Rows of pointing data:
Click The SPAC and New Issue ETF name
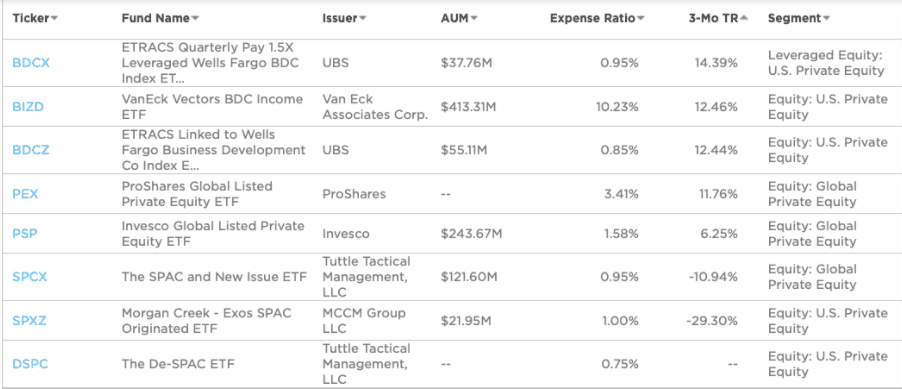The height and width of the screenshot is (389, 902). click(x=215, y=277)
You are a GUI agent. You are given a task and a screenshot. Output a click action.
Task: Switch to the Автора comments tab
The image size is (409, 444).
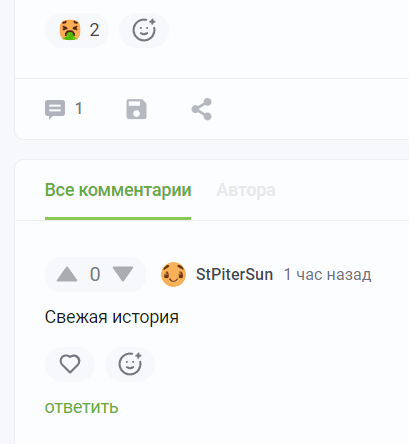point(246,190)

Exercise aim
Repeat all the records above word for word, leaving out the pictures.

Response
Click The SPAC and New Issue ETF name
The height and width of the screenshot is (389, 902). click(x=215, y=277)
You are a GUI agent. You are given a task and a screenshot. Output a click action.
Task: Switch to the Автора comments tab
The image size is (409, 444).
point(246,190)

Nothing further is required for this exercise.